Utilities

The module jug.utils has a few functions which are meant to be used in writing jugfiles.

Identity

This is simply implemented as:

  1. @TaskGenerator
  2. def identity(x):
  3. return x

This might seem like the most pointless function, but it can be helpful in speeding things up. Consider the following case:

  1. from glob import glob
  2. def load(fname):
  3. return open(fname).readlines()
  4. @TaskGenerator
  5. def process(inputs, parameter):
  6. ...
  7. inputs = []
  8. for f in glob('*.data'):
  9. inputs.extend(load(f))
  10. # inputs is a large list
  11. results = {}
  12. for p in range(1000):
  13. results[p] = process(inputs, p)

How is this processed? Every time process is called, a new jug.Task is generated. This task has two arguments: inputs and an integer. When the hash of the task is computed, both its arguments are analysed. inputs is a large list of strings. Therefore, it is going to take a very long time to process all of the hashes.

Consider the variation:

  1. from jug.utils import identity
  2. # ...
  3. # same as above
  4. inputs = identity(inputs)
  5. results = {}
  6. for p in range(1000):
  7. results[p] = process(inputs, p)

Now, the long list is only hashed once! It is transformed into a Task (we reuse the name inputs to keep things clear) and each process call can now compute its hash very fast.

Using identity to induce dependencies

identity can also be used to introduce dependencies. One can define a helper function:

  1. def value_after(val, token):
  2. from jug.utils import identity
  3. return identity( [val, token] )[0]

Now, this function, will always return its first argument, but will only run once its second argument is available. Here is a typical use case:

  1. Function process takes an output file name
  2. Function postprocess takes as input the output filename of process

Now, you want to run process and then postprocess, but since communication is done with files, Jug does not see that these functions depend on each other. value_after is the solution:

  1. token = process(input, ofile='output.txt')
  2. postprocess(value_after('output.txt', token))

This works independently of whatever process returns (even if it is None).

jug_execute

This is a simple wrapper around subprocess.call(). It adds two important pieces of functionality:

  1. it checks the exit code and raises an exception if not zero (this can be disabled by passing check_exit=False).

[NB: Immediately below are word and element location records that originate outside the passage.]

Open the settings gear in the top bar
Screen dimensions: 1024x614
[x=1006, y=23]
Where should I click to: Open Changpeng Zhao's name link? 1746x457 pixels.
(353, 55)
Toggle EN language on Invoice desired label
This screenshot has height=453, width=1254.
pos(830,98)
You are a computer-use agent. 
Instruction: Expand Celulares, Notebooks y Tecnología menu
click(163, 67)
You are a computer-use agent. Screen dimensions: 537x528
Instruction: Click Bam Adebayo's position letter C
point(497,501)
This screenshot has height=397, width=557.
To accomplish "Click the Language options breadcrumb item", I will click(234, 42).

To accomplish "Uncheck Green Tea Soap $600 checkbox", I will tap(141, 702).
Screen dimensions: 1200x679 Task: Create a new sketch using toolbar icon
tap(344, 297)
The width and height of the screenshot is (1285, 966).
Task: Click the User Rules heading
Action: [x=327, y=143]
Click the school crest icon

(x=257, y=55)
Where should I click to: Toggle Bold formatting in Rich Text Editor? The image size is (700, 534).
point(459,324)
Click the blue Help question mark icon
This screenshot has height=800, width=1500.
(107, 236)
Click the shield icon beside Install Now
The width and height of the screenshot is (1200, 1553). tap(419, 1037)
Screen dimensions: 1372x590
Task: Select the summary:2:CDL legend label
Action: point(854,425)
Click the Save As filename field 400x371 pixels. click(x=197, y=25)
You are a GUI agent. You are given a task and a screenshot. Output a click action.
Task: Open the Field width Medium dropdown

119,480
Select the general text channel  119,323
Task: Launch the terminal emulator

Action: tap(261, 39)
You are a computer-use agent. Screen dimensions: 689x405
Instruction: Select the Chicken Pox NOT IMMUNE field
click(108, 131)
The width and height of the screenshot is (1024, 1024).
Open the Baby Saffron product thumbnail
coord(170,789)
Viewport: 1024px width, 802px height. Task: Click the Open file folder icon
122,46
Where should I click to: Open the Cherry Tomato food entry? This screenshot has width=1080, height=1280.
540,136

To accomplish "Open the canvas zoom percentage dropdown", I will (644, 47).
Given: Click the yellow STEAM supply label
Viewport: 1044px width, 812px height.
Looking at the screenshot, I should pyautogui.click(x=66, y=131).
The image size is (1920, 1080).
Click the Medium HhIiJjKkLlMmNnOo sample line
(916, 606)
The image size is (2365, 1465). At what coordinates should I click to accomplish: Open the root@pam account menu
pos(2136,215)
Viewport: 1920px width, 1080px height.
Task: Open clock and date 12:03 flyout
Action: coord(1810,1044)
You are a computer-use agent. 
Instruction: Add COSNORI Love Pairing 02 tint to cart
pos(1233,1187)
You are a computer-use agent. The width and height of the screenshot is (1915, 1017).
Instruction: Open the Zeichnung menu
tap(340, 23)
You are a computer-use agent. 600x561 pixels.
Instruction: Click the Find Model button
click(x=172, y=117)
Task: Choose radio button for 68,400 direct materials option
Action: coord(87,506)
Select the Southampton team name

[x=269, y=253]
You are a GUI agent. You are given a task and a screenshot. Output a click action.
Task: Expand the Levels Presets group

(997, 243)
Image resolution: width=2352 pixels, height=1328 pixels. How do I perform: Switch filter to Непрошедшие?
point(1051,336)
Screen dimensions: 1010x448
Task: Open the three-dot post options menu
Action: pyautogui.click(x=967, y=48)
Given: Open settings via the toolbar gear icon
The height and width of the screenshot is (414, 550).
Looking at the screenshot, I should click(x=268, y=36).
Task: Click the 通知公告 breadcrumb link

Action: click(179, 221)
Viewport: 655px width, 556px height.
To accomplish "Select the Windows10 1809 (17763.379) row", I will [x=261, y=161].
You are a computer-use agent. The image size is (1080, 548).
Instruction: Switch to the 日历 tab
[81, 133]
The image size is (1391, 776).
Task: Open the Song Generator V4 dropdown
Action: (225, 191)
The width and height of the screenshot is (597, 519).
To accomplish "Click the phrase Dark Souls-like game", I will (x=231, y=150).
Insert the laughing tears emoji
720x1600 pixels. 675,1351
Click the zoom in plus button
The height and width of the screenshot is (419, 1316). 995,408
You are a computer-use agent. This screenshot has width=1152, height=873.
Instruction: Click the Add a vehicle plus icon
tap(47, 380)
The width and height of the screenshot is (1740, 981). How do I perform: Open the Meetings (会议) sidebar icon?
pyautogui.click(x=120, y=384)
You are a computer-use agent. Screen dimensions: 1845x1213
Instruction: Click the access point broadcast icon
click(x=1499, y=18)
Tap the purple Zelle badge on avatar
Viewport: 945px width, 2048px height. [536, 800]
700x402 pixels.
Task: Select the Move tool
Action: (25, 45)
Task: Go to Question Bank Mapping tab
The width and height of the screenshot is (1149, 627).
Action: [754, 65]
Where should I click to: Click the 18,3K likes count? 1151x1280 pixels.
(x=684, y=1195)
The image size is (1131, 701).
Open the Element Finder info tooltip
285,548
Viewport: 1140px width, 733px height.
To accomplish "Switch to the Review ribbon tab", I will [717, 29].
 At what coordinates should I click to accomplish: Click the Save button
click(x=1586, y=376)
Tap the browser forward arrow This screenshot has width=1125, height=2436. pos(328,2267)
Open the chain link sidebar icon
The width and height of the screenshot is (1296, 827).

  2. It takes an argument called run_after which is ignored but can be used to declare dependencies between tasks. Thus, it can be used to ensure that a specific process only runs after something else has run:

    1. from jug.utils import jug_execute
    2. from jug import TaskGenerator
    3. @TaskGenerator
    4. def my_computation(input, ouput_filename):
    5. ...
    6. token = my_computation(input, 'output.txt')
    7. # We want to run gzip, but **only after** `my_computation` has run:
    8. jug_execute(['gzip', 'output.txt'], run_after=token)

cached_glob

cached_glob is a simple utility to perform the following common operation:

  1. from glob import glob
  2. from jug import CachedFunction
  3. files = CachedFunction(glob, pattern)
  4. files.sort()

Where pattern is a glob pattern can be simply written as:

  1. from jug.utils import cached_glob
  2. files = cached_glob(pattern)

jug.utils.``timed_path(path)

Returns an object that returns path when passed to a jug Task with the exception that it uses the paths mtime (modification time) and the file size in the hash. Thus, if the file is touched or changes size, this triggers an invalidation of the results (which propagates to all dependent tasks).

Parameters:
  • ipath : str

    A filesystem path

  • Returns:
  • opath : str

    A task equivalent to (lambda: ipath).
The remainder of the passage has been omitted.